Greater confidence bias was correlated with less uncertainty. Orthopaedic surgeons in this study group showed a confidence bias, which seems discordant with the paucity of available evidence. The way surgeons process areas of debate and uncertainty can affect their justification for medical decisions and recommendations. A study describing factors influencing recommendations for surgery in scenarios where evidence for a optimal treatment is limited found that justifications such as “works in my hands” and “familiarity with the treatment” are prevalent [12]. The Dartmouth Atlas [23] showed rates of procedures that are associated with more uncertainty vary more than procedures that have more evidential support in the literature. Physicians, and surgeons in particular may naturally have difficulty with uncertainty because of the need to satisfy patient questions and because many patients find confidence comforting. Patients likely would prefer and probably ethically should be aware of the boundaries of medicine’s knowledge as part of informed decision-making. For this to happen physicians need to be aware of and should be able to concisely articulate these boundaries to patients with various levels of health literacy. Balanced and dispassionate patient information tools such as decision aids might help surgeons inform their patients. Previous authors reported that expressing uncertainty does not diminish patient satisfaction [11], and patients provided with decision aids often are more satisfied with their care [22].

Greater trust in the orthopaedic evidence base was associated with less uncertainty. To some, trust in the orthopaedic evidence base may fulfill a role in health care similar to that of religion in everyday life. Published studies serve as an anchor to reduce some of the experienced uncertainty. However, a large part of what is published may not be true [14], and even highly cited studies often are refuted with time [13]. Having unwaivering faith in the orthopaedic evidence therefore is not warranted and a healthy skepticism seems a more appropriate attitude, something journal clubs on how to critique the literature might help to achieve.

We found greater recognition of uncertainty in those who scored higher on statistical sophistication. Conceivably, subjects who are more versed in statistical understanding also are more exposed to the concept of uncertainty. However, even among subjects who are more cognizant of uncertainty, the overall level of statistical understanding was low, a finding commonly noted in other studies [2, 6, 27]. Physicians’ lack of understanding of health statistics is thought by some to be one of the major impediments to healthcare efficiency [10]. Differences in tolerance for uncertainty and deficient understanding of statistics might have measurable effects on care. For example, those less tolerant of uncertainty may be more inclined to order more diagnostic tests, raising costs, but also unwittingly introducing more false-positive and -negative results. The added uncertainty that each test brings might lead to erroneous decisions. Future research might address this possibility.

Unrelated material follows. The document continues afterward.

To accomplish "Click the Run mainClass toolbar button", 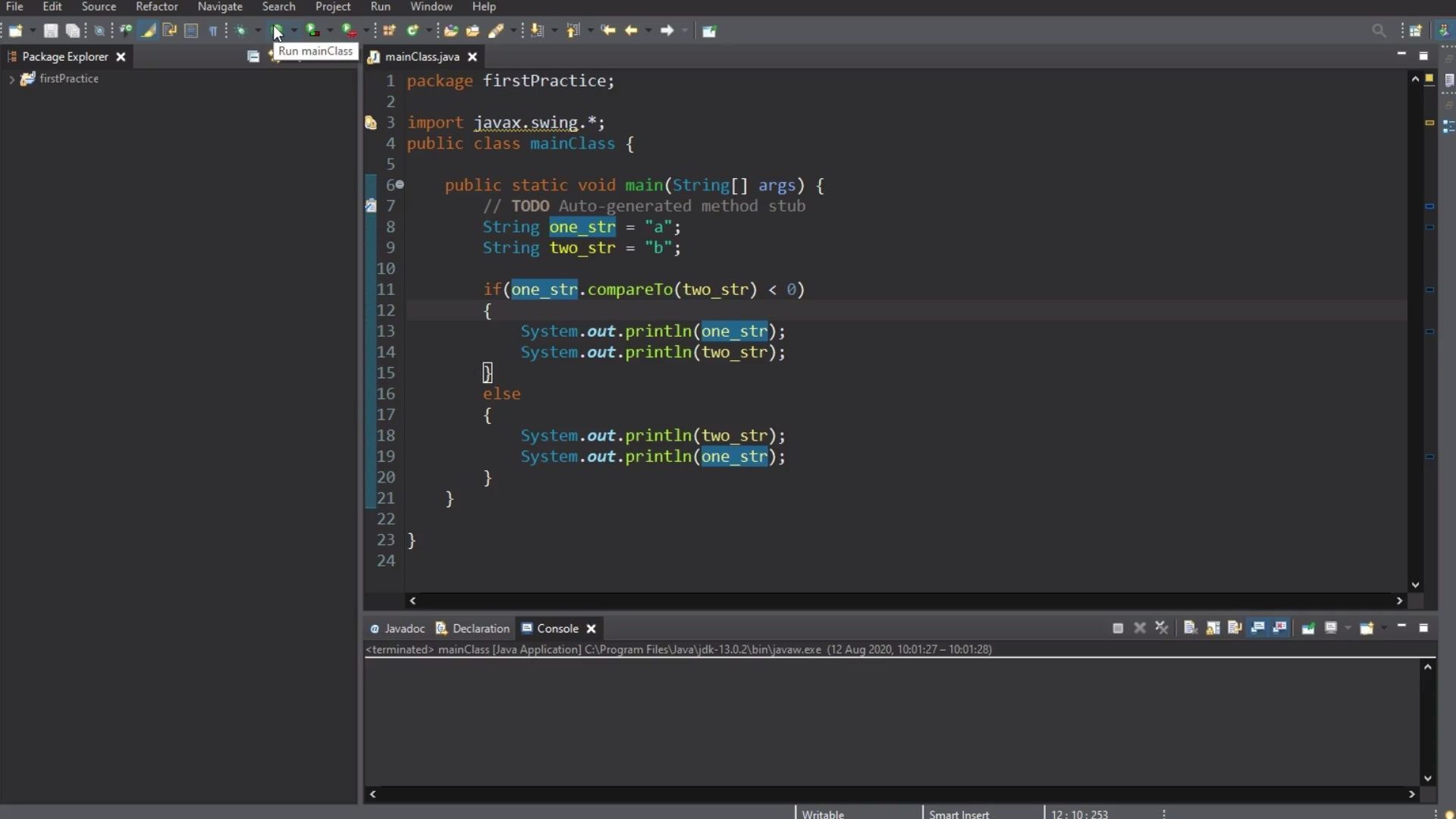I will [x=277, y=30].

Our data suggest the possibility that intrinsic and extrinsic factors outside our immediate awareness may affect how surgeons regard uncertainty. Our aim is to draw attention to this and to show that there are variations in how aware we are of the prevalence of uncertainty in our daily lives as surgeons. Recognition of our tolerance or intolerance of uncertainty can influence how we communicate with our patients. A deficiency in recognizing uncertainty and a propensity toward overconfidence might impede adequate informed consent and incorporation of patients’ preferences. Furthermore, this intolerance of uncertainty could lead to ordering more diagnostic tests, thereby raising costs and increasing the risk of unhelpful treatments, a thesis that merits additional study. Perhaps improved statistical teaching in residency, journal clubs to improve the critique of evidence and awareness of bias, and acknowledgment of knowledge gaps at courses and conferences might create awareness about existing uncertainties.